More significantly, it added, political parties and politicians, particularly those who participated in the Kano polls, will be unwilling to accept their outcomes because INEC has declared that it did not comply substantially with electoral procedure.

“The only proof the opposing parties have to substantiate this irregularity bordering on political fraud is to demand how the conclusion was reached because not to do so will mean that all other elections, especially in Kano, will not be conducted on a level playing field if the outcome of such irregularities can be sustained without consequences for those declared as winners of the flawed election,” the Forum reasoned.

It noted that Nigerians, who reacted to the press conference addressed by Professor Yakubu, remain doubtful of the message he tries to convey over the Kano scandal. According to the Forum, most are of the view that INEC, for the sake of credibility, should release the full report to regain public trust. 

“Public trust in INEC, in this respect, is in doubt because shortly after it set up the committee and even before all facts have been examined, the Committee Chairman (Mr. Nahuche Abubakar) was quoted to have said that there were no underage voters in the Kano elections, but had to reverse himself when the commission came under pressure regarding how he came to such conclusion.

“Again, after Mr. Abubakar submitted the committee report to Professor Yakubu on 25 March and reported by media, SaharaReporters, on 13 March, hinted that there were attempts by the ‘Chairman to influence the report, water down or reject sections of the committee’s findings and recommendations," stated the Forum.

Since then, it noted, the INEC report became a subject of public scrutiny particularly, especially when the Kano State governor, Mr. Umar Ganduje, in an interview, disclosed that INEC had "clarified" that there were no underage voters two weeks ago before INEC released snippets of the report.

On this basis, the Forum argued that stakeholders in Kano were already in possession of the INEC full report from which they drew the conclusion that the committee found the state blameless of any irregularities.

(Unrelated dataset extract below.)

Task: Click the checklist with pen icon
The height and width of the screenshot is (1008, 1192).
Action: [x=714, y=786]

The group quoted a source at the office of the Kano State Independent Electoral Commission (KANSIEC) as saying that in the register of voters passed on by INEC contained underage persons and "they were  flagged and marked in their submission of the register requested and given to INEC Committee when its members visited our office".

This, it added, was also confirmed by an aide of a Kano political chieftain, who had also seen the report. He was said to have confirmed that the committee found a huge number of underage persons in the register, but that they did not vote.

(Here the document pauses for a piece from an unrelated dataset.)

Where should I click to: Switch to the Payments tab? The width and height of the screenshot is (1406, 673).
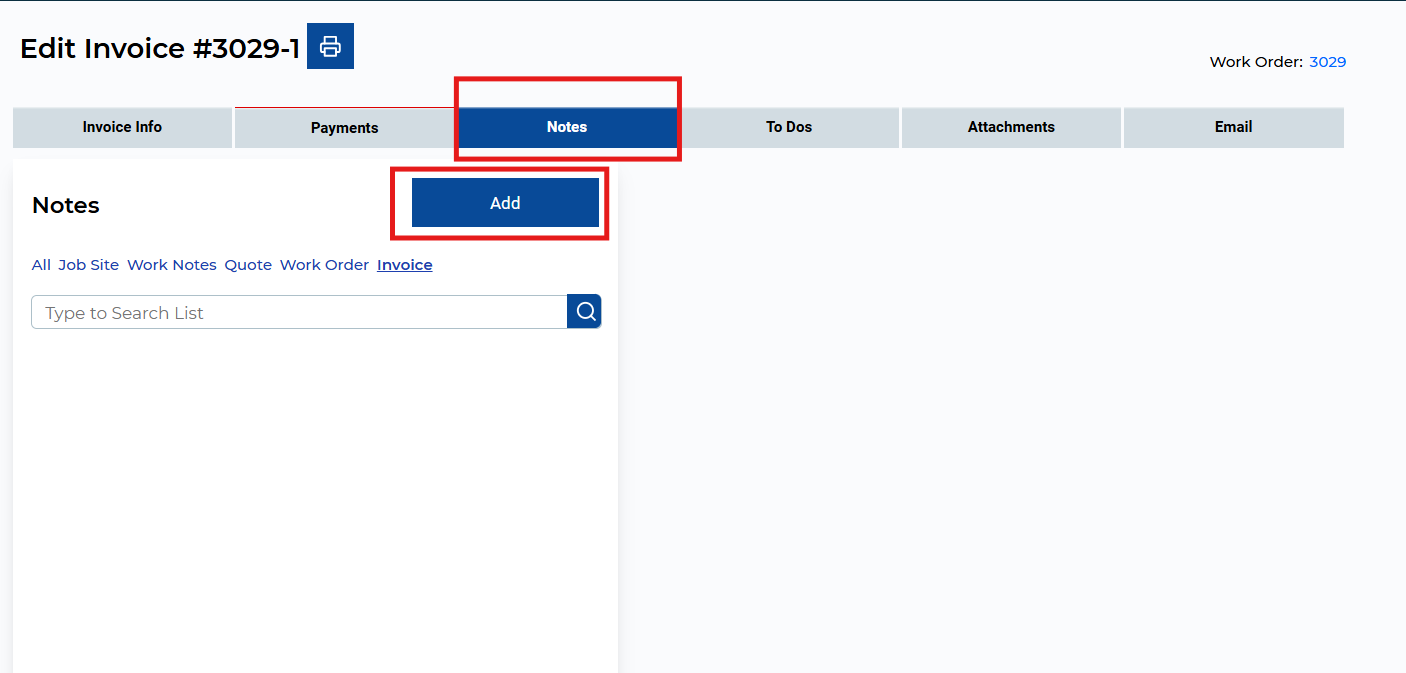coord(344,128)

“It is, therefore, confusing which version of the report ought to be believed, given that some other groups in Kano are in possession of leaked copies of the committee report and are refraining from going public with it for now because they want to see if the INEC Chairman will release a re-drafted version,” claimed the Forum.

It warned that until INEC releases the full report for the Nigerians to see if there are recommendations that would benefit other states on the matter of underage voters, it is simply gambling with its integrity.

“While Nigerians are waiting, the bigger questions many stakeholders are seeking answers to are: If there are underage voters in the voter register, why is INEC eager to gloss it over rather than fix it? Or is that the commission trying to cover up a bigger problem of widespread contamination of the voter register with underage voters in many states, as many suspect?

And if that is the case, how can the commission conduct a credible election with such a suspect voter register? In line with time honored practice of government and its agencies, expectations are that the entire contents of the report and INEC's view in its observations and recommendations should be made public through its website and its offices so that interested citizens, scholars, researchers, journalists, political parties and all other stakeholders can have access to it,” the Forum said.